A cinquant'anni non è giusto essere stagisti, per almeno cinque ragioni

Eleonora Voltolina

Eleonora Voltolina

Scritto il 09 Mag 2016 in Editoriali

centri per l'impiego Disoccupazione stage a 50 anni

Uno stage a 40 anni, magari anche a 50. Perché si è perso il lavoro e ci si deve riqualificare. Per non restare a ciondolare per casa con le mani in mano. Perché in assenza di stipendio anche un minimo di indennità mensile fa comodo. Perché piuttosto che niente, meglio piuttosto: e molto spesso l'unica proposta avanzata dai centri per l'impiego come politica attiva è proprio quella di un tirocinio.

Sono spiegazioni sensate. Eppure, no: uno stage a 40 anni, o addirittura a 50, anche no. A meno di situazioni molto particolari – che possono per esempio coinvolgere persone adulte con fragilità psichiche, o con dipendenze da alcol o altre sostanze, o ancora rimesse in libertà dopo aver scontato una pena in  carcere lo dice il buon senso: a cinquant'anni non è giusto essere stagisti. Va bene, Robert De Niro ci ha fatto un film e certo, siccome è De Niro, la cosa lì risultava perfino divertente. Ma in realtà non lo è: per almeno cinque ragioni.

La prima è che il tirocinio è uno strumento pensato per addestrare al lavoro giovani senza esperienza. Persone che non solo non hanno conoscenze professionali specifiche, ma hanno anche bisogno di imparare le “competenze trasversali” necessarie per stare nel mondo del lavoro: imparare a gestire la puntualità e le tempistiche, i rapporti con colleghi e superiori. Tutte cose che chi ha 40-50 anni sa già grazie alle precedenti esperienze lavorative.

Seconda ragione, lo stage non è un contratto di lavoro: le somme mensili attribuite agli stagisti sono delle “indennità”, da non confondere mai con una retribuzione. Invece le persone adulte, ancor più dei giovani, hanno bisogno di un lavoro vero e di uno stipendio vero. Inoltre non solo il tirocinio (che sia “formativo e di orientamento“” o “di inserimento / reinserimento lavorativo”, è indifferente) non è di per sé un contratto di lavoro, ma la sua efficacia e la percentuale media di successivo inserimento lavorativo è scarsissima. Solo 13 stage su 100 si trasformano in assunzione.
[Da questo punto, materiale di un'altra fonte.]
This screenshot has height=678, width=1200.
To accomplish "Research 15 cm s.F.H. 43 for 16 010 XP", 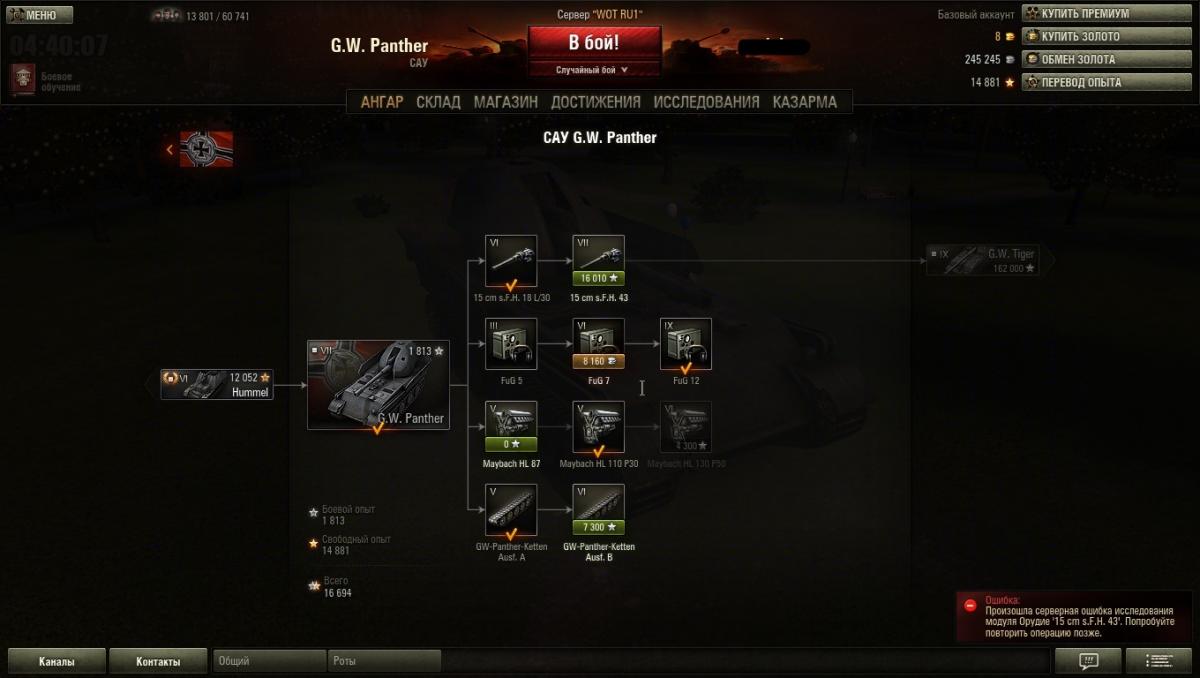I will click(598, 279).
E squi irrompe il terzo punto: se già stagisti 40-50enni in imprese private hanno scarsa probabilità di essere assunti, le probabilità precipitano a zero in caso vengano piazzati in enti pubblici. Il caso dei “precari della giustizia”, oltre 2mila disoccupati adulti inseriti negli anni scorsi in tirocinio nei tribunali e negli uffici giudiziari – più per tappare i buchi di organico, a ben guardare, che per ricevere una formazione utile per trovare lavoro... – è un chiaro esempio di quanto usare lo strumento dello stage nella pubblica amministrazione sia rischioso, e finisca per generare frustrazione e far perdere tempo prezioso agli stagisti attempati (fornendo di solito, peraltro, competenze specifiche difficilmente spendibili altrove).

Quarta ragione, gli stage non danno luogo a contribuzione. Lo stage cioè non prevede che vengano pagati i contributi: ciò vuol dire che se un 40-50enne viene coinvolto in un periodo di stage, nella sua posizione previdenziale si creerà un buco contributivo, che sarà poi un problema quando la persona andrà in pensione.
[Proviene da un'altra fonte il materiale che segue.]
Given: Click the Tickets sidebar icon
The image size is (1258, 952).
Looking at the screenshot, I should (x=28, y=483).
Il quinto e ultimo punto è psicologico. Essere inquadrati come stagisti quando si hanno 40 o 50 anni, e si è magari padri e madri di famiglia, può risultare umiliante. Ancor di più se magari si hanno figli che fanno a loro volta uno stage.
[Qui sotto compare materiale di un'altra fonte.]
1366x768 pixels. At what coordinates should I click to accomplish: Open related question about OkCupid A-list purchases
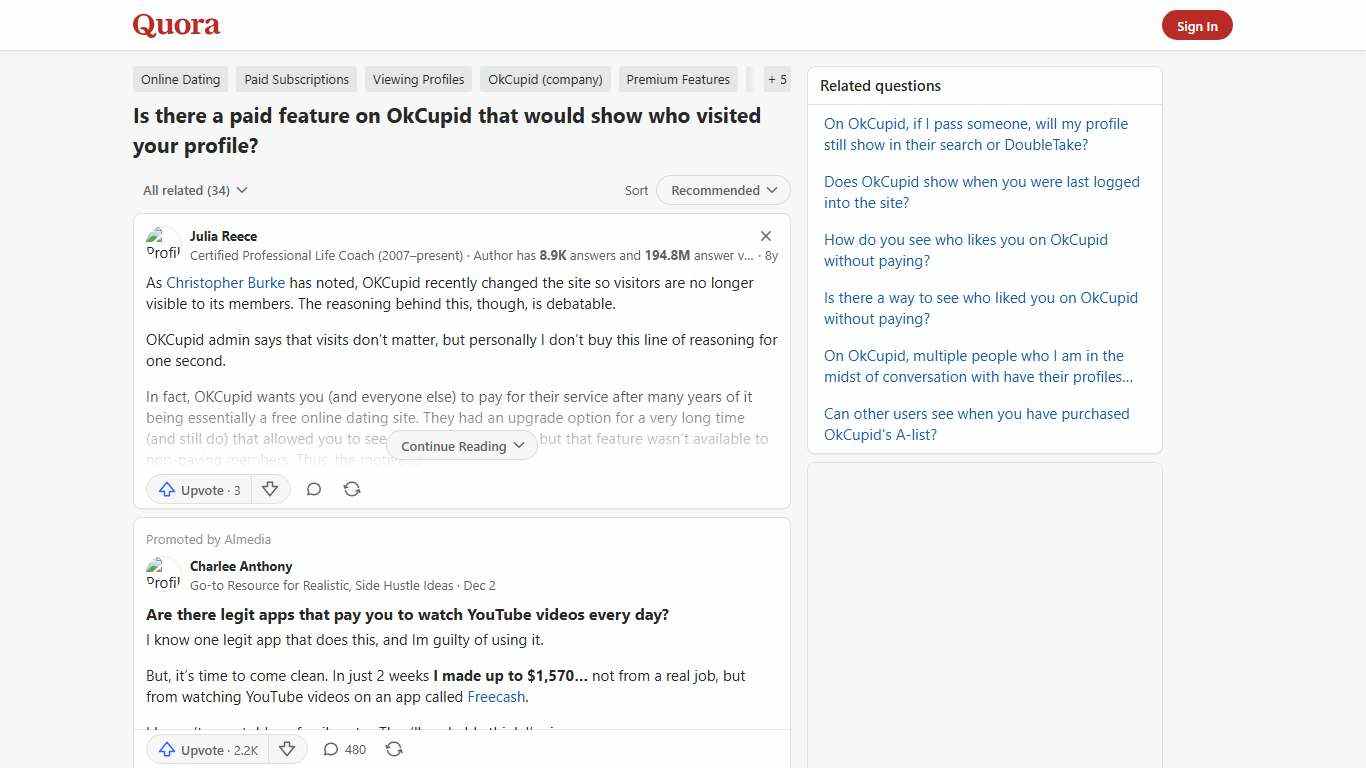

Nessuno dice che un adulto non possa aver bisogno di formazione - anzi, viviamo in un'epoca in cui progresso e innovazioni tecnologiche rendono indispensabile la formazione continua, intesa come aggiornamento professionale periodico. Nei casi più radicali è vero anche che si può aver bisogno di una riconversione professionale: per esempio se si viene licenziati da un'impresa che operava in un settore in declino, che non offre la prospettiva di poter trovare lavoro in un'azienda simile. Un minatore che perde il lavoro, per esempio, dovrà per forza imparare un altro mestiere, perché non troverà nuove miniere disposte ad assumerlo. Ma per questo esistono i corsi di formazione. Lo stage, limitiamolo ai giovani.